In Britain in 2008, 67,000 people entered formal bankruptcy, with another 39,000 entering an individual voluntary arrangement (an IVA is a legal alternative to bankruptcy in Britain that does not exist in Ireland). In an IVA case, a third party negotiates with creditors and, if those holding more than 75 per cent of a debt agree, a binding scheme of arrangement is entered into. This is a sensible arrangement, as it gives people a chance.

In Ireland, this kind of scheme doesn’t exist and, in 2008, fewer than 100 people entered bankruptcy. Put another way, in Britain 1 in 580 people entered bankruptcy/IVA in 2008; in Ireland, the number was less than 1 in 45,000.

Now look at the figures for the US. In the US, there were 1,074,225 bankruptcy filings by individuals in 2008.That is one in 283 of the population. Many of these are personal bankruptcies rather than business-related.

Bankruptcies happen, and to deny them simply clogs up the system and punishes the entrepreneurs who get into trouble. But fluidity in business where people can deal with creditors rationally is a sign of health not weakness. Easier bankruptcy laws are not a delinquents’ charter, but a logical reaction to the fact that risk exists.

Some argue that the easier it is to declare yourself bankrupt, the higher the risk of ‘moral hazard’.

Moral hazard is the risk that a bankrupt will just go bankrupt again and again and that in a sense you risk accommodating ‘bad behaviour’.

But forget moral hazard for a minute and think about real hazard. Real hazard is when you drive away your creative and entrepreneurial class by attaching a stigma of failure to them too easily.

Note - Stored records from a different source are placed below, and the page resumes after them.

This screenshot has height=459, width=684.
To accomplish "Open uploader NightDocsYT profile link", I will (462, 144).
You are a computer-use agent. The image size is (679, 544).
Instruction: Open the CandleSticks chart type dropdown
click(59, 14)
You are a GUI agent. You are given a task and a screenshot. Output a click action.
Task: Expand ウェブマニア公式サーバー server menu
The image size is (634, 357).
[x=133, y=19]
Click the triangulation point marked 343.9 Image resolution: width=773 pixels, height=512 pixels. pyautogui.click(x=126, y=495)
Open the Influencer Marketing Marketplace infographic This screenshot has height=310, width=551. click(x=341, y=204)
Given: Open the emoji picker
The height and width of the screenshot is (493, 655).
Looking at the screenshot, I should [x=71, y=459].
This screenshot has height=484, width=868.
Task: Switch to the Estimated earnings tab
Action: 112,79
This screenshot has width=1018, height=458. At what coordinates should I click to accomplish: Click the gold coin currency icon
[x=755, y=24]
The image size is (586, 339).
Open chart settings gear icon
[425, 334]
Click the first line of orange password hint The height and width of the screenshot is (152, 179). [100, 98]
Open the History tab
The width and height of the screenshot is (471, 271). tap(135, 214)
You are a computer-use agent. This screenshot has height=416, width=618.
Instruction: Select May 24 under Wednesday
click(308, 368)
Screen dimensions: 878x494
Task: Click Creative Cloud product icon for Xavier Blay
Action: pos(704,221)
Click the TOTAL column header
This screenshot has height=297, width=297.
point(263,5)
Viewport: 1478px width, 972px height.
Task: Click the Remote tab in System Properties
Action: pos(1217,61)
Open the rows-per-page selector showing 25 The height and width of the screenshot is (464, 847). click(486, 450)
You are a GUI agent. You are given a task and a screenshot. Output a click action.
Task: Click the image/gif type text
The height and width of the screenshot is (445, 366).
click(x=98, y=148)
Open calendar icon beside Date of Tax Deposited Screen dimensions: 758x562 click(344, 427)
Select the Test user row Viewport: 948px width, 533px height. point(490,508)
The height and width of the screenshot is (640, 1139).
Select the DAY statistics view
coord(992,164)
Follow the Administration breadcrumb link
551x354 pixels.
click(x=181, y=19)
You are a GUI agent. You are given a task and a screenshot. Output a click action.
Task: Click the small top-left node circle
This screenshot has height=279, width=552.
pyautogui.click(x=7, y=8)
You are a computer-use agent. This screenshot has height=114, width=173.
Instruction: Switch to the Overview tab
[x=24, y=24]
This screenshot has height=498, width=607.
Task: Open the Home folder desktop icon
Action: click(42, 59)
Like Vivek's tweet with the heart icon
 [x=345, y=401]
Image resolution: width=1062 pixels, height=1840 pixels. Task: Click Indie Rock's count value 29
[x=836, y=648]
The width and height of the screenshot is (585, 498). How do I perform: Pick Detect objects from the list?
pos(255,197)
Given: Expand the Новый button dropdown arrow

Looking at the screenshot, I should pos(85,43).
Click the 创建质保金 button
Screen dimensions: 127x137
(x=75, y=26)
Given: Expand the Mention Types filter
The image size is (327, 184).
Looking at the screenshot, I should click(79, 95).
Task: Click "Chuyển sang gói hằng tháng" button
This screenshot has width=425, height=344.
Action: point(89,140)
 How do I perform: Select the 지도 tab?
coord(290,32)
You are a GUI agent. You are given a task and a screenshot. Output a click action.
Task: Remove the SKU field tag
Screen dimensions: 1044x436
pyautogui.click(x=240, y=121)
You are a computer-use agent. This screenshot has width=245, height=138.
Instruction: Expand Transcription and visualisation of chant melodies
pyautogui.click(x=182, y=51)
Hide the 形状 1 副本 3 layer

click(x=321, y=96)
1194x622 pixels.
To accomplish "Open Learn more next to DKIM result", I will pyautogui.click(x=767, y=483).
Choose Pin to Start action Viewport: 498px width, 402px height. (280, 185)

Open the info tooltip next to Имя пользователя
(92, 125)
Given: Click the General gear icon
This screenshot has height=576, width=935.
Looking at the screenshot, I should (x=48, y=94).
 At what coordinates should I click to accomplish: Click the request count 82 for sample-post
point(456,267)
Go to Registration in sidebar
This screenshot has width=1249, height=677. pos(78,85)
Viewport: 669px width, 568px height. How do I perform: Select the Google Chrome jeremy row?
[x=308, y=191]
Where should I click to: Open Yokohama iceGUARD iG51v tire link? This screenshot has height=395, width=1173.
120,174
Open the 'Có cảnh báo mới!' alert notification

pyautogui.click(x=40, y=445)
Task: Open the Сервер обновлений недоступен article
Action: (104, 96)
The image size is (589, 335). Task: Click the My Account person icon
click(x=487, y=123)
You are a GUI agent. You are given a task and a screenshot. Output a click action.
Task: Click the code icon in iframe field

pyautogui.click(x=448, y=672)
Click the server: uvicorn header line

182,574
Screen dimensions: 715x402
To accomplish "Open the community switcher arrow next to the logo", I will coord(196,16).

Real hazard is when you make it so difficult for them to recover that you freeze them out after one mistake.

Real hazard is when you uphold the age-old Irish bias against risk-takers and turn large parts of the society into employees waiting for someone else to take the lead. These are the actual rather than the moral hazards which can ruin a society and eliminate the chance that the economy can recover. In short, by hounding bankrupts, we weaken ourselves.

So are we going to give ourselves a chance? Are we going to condemn businesses that are in trouble to years in the wilderness? Are we going to let people who have made mistakes, recover and start again? Or are we going to be vindictive?

The choice is ours. If we change our bankruptcy laws, we can give people a second chance, make creditors know that the risk of investing in businesses is shared and, more to the point, allow the brains and initiative of the Irish people to flourish without the stain of failure being permanent.

The recession gives us a chance to change our mindsets. We could begin with banishing the stigma of a listing in Stubbs Gazette and realising that, in every venture, there is risk. The country that takes no risks goes backward.